The center is an Islamic school for high school graduates from Cambodia's Cham, an ethnic group of Islamic people in Cambodia, Vietnam and Thailand.

The project is part of the Cambodia Interoperability Program, which is intended to build on the relationship between the U.S. and Cambodian governments and develop interoperability between U.S. forces and the Royal Cambodian Armed Forces.

Nasiet Ly, an English teacher at the center, welcomed the American humanitarians during a small opening ceremony.

"We are very thankful for the help, and we hope to build on the warm relationship between the U.S. and Cambodian people," he said.

Gunnery Sgt. Kirk Taylor, staff noncommissioned officer in charge of the project, followed Ly's remarks, echoing his message of goodwill.

"We're excited to be here helping the Cambodian people," he said. "We hope the friendships we build here will last for generations to come."

The project marks the second time in two years that MWSS-172 has conducted a civil assistance project in Cambodia. In October 2005, the unit completed construction on the Kompong Chhnang Friendship Clinic, a medical clinic in Kompong Chhnang Province that is staffed by local medical personnel.

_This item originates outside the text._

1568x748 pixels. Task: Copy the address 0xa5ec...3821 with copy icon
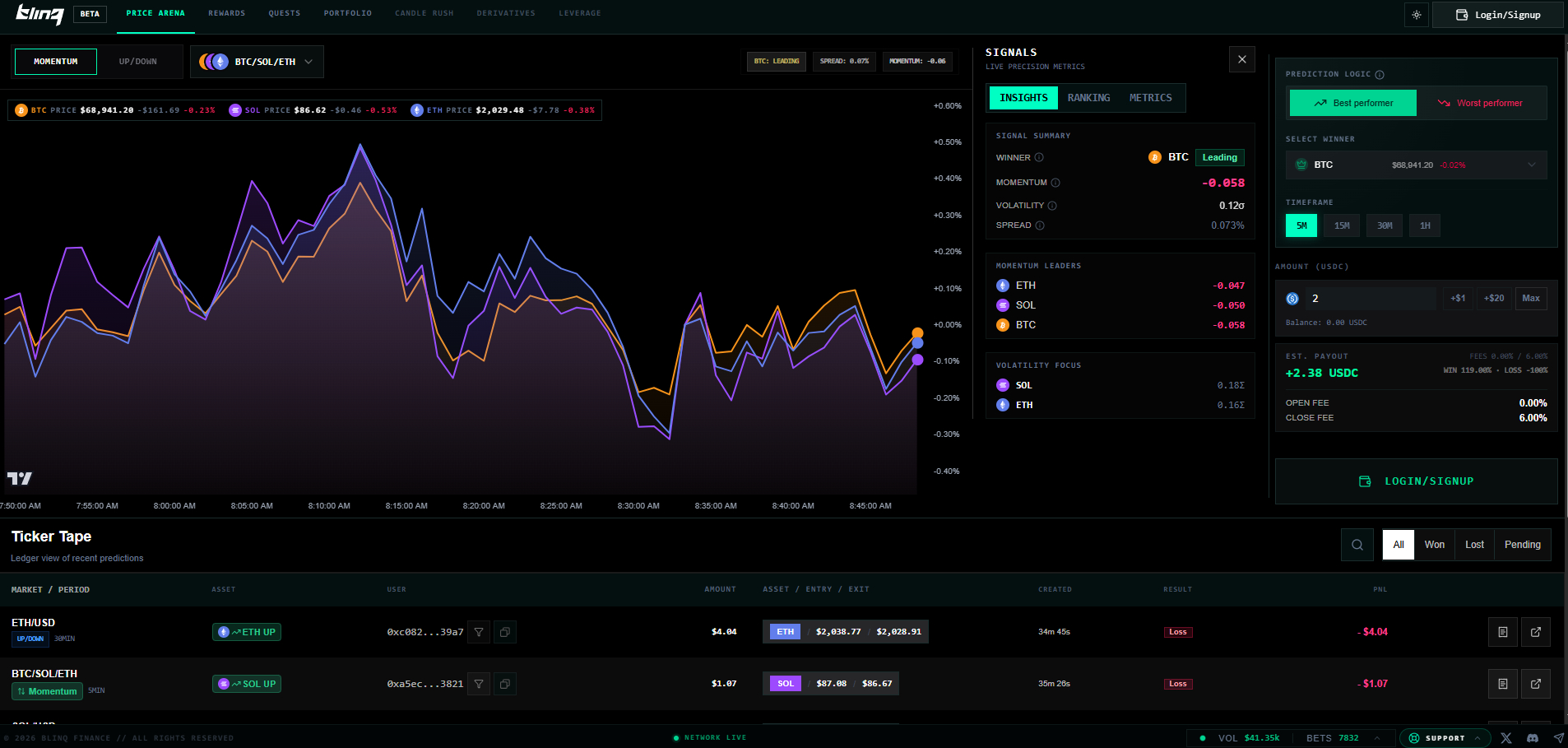click(x=505, y=684)
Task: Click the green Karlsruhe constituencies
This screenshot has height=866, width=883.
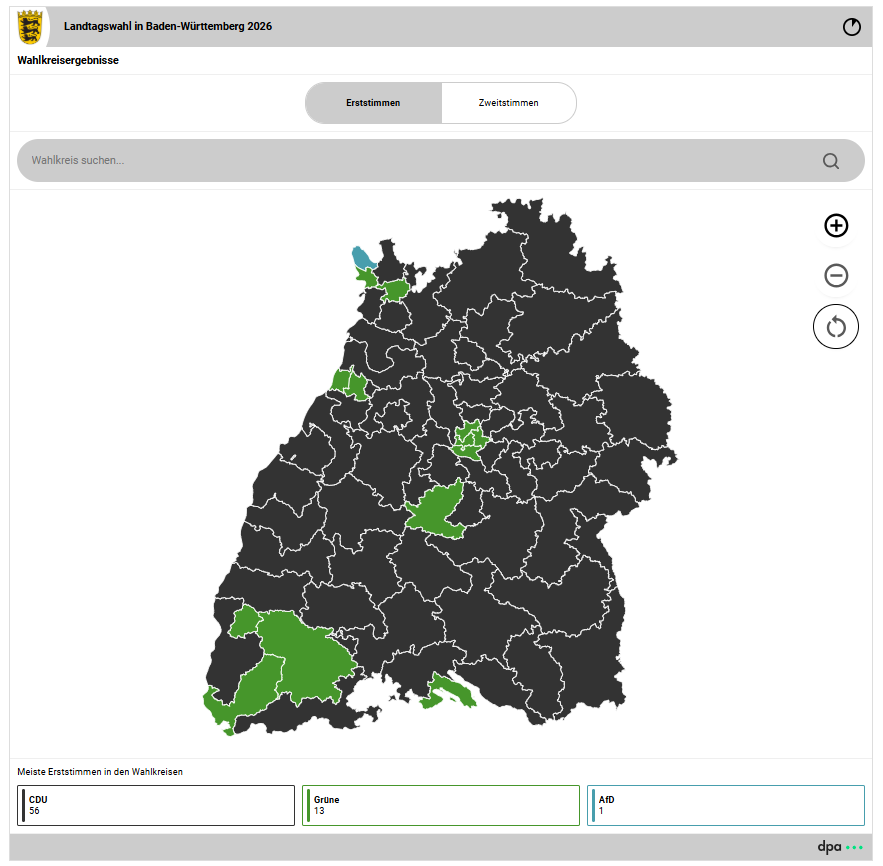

A spokesman for the U.S. Embassy in Cambodia relayed a message from Chargéd'Affaires Piper A.W. Campbell, praising the Okinawa service members for their role in enhancing the relationship between the two countries as well as the Muslim community.

"Providing assistance to Cambodia's Muslim population is an important part of the United States government's outreach efforts here, and we sincerely appreciate the significant contributions MWSS-172 has made to this ongoing commitment," Campbell said.